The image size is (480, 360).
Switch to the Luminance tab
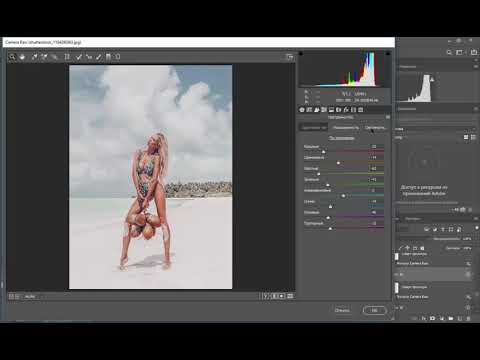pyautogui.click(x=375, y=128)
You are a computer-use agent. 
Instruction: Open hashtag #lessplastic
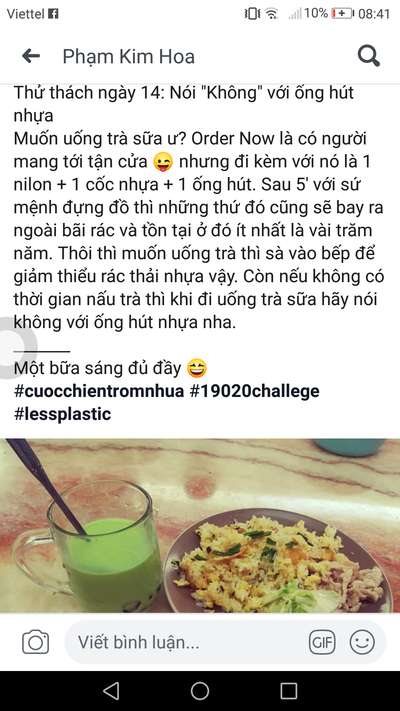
---
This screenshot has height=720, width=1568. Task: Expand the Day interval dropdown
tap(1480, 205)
...
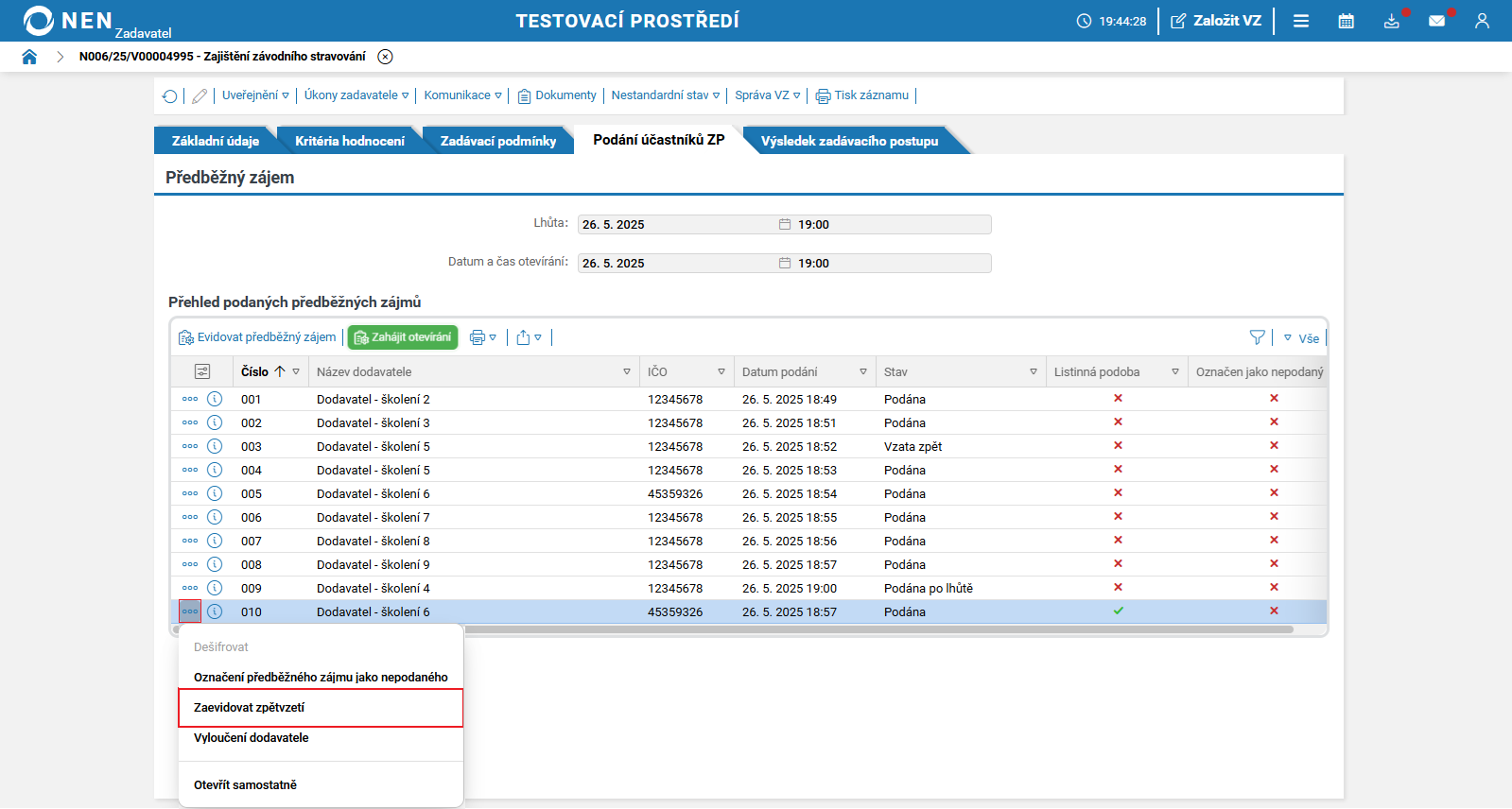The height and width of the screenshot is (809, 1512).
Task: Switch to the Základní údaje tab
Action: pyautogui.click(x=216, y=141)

Exercise instructions: What do the entries above read from the line containing "The image size is (480, 360)." through the line containing "Instruction: Open hashtag #lessplastic"? Output those lines exactly, both ends included, with the pictures left out.

Response for this exercise:
The image size is (480, 360).
Switch to the Luminance tab
pyautogui.click(x=375, y=128)
You are a computer-use agent. 
Instruction: Open hashtag #lessplastic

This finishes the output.